You should have seen Felipe’s face when I suggested going Storm Chasing for fun. It wasn’t exactly one of boundless enthusiasm…but slowly he came round to the idea, or at least, resigned to it.

We went with an organised tour group, called Extreme Chase, so at least we were going to be in safe hands. After April, which was the deadliest tornado month on record, that was certainly important.

The evening before the chase, we met up with our guides for dinner.

The guys taking us on the trip were a couple called Shaun and Bridget, who

had been doing this for years. I generally consider myself a geek, but these guys put me to shame, reeling of times and dates of various storms, and pulling out videos of the events. At dinner, they mentioned that the best chance of seeing a storm the next day was in South Dakota, 900 kilometres away, we had to leave at 6:30am.

Day One

As someone who spent many a summer being taken down to the south of France by car, I can endure long car rides easily, so the next morning at 6:30am, I happily settled down for our long, long ride to South Dakota. At least without my father driving, I would be spared the sounds of ABBA for the entire journey.

We stopped only for petrol and bathroom breaks. Breakfast and lunch were both eaten on the run. After 500 kilometres of travelling, I realised that I was still yet to see a cloud, let alone a tornado, but we pushed on.

For 12 hours this was my view in the car:

This was the view from the window (there’s not much change to the landscape):

And this was us, happy and optimistic, squashed into the back of the van:

However, by 7pm it was getting dark and we realised that Mother Nature had won round one.

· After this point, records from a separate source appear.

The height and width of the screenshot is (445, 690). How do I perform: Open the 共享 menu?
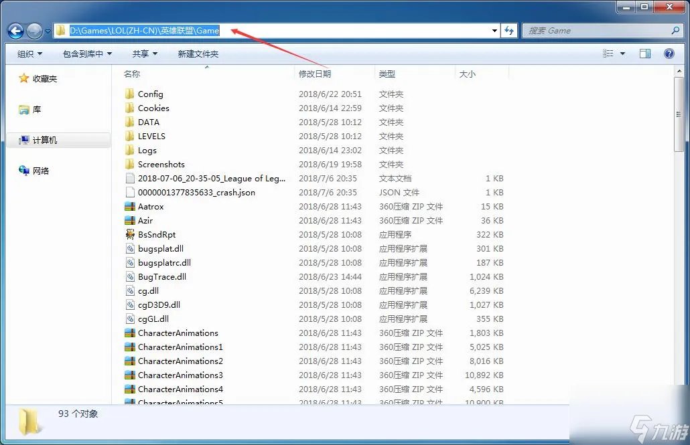click(145, 54)
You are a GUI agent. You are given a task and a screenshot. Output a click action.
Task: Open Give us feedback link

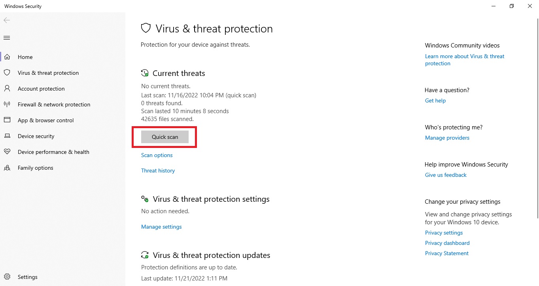point(446,175)
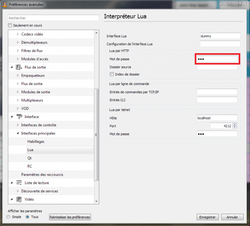This screenshot has width=250, height=226.
Task: Click the Liste de lecture icon
Action: (19, 183)
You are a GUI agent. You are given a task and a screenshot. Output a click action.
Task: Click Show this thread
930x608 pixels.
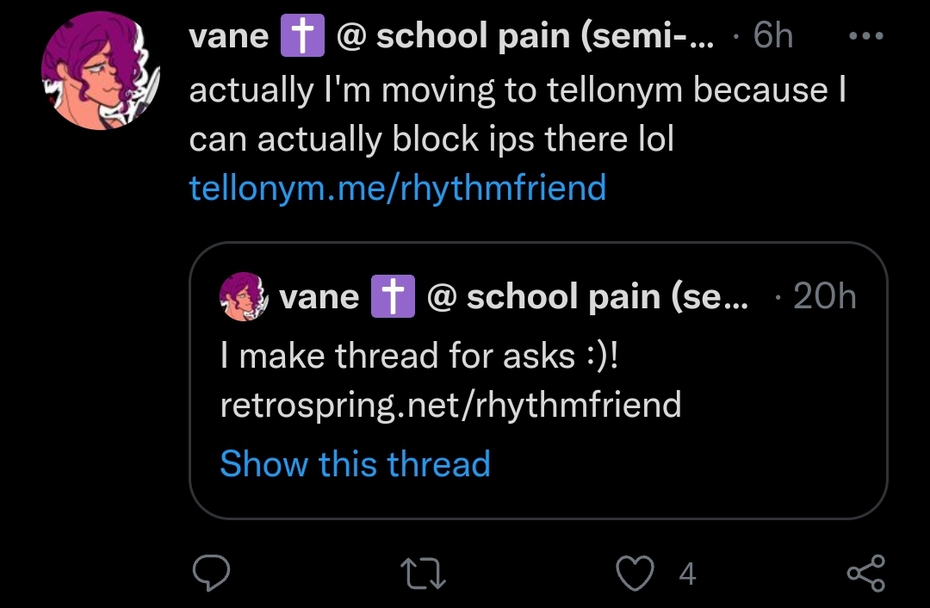click(x=356, y=463)
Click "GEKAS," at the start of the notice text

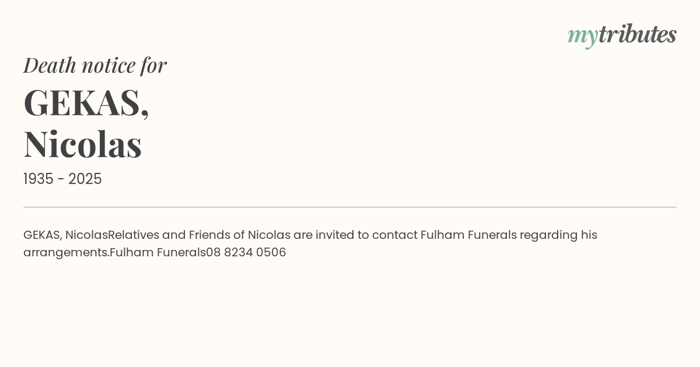43,235
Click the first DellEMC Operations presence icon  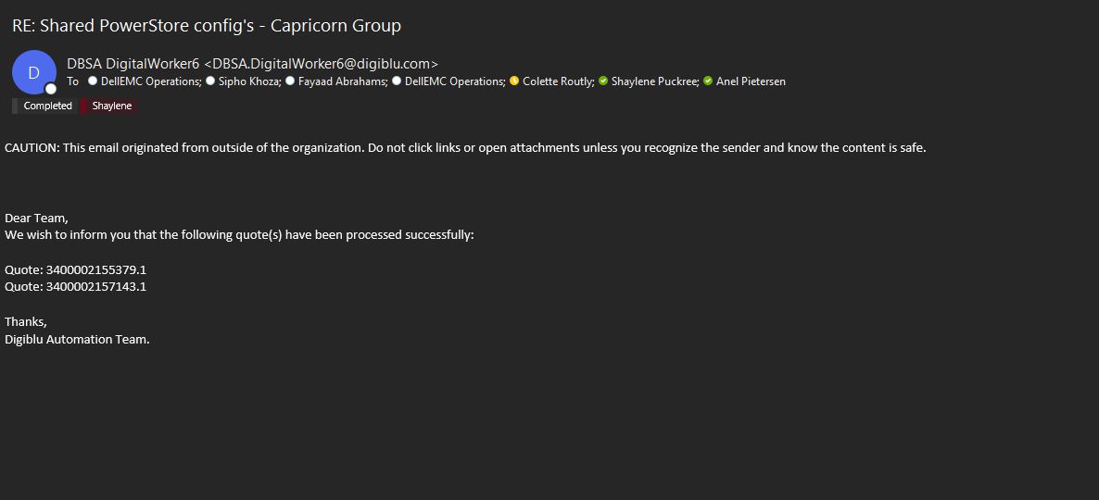tap(93, 81)
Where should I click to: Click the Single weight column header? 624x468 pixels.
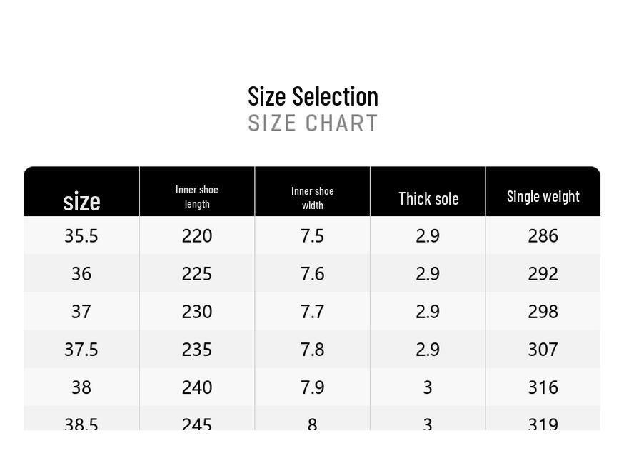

The storms stayed away further west than predicted, so we stopped in a tiny place called Murdo in the middle of nowhere.

Randomly, in the car park we bumped into some other storm chasers who had also seen nothing that day, so we all headed to the one restaurant in the village to grab some food.

A bunch of tornado chasers together are a funny bunch, a bit like a group of obsessive football fans, talking about dates, times and places where the best tornado was spotted. I was vastly out-geeked!

Ironically, as we headed home, a thunderstorm cracked off overhead – typical!! Now it was dark, we couldn’t see what was going on in the base of the cloud. One of the chasers did say that there had been a tornado just 30 miles to the north of the town, but where he got that information from, I have no idea.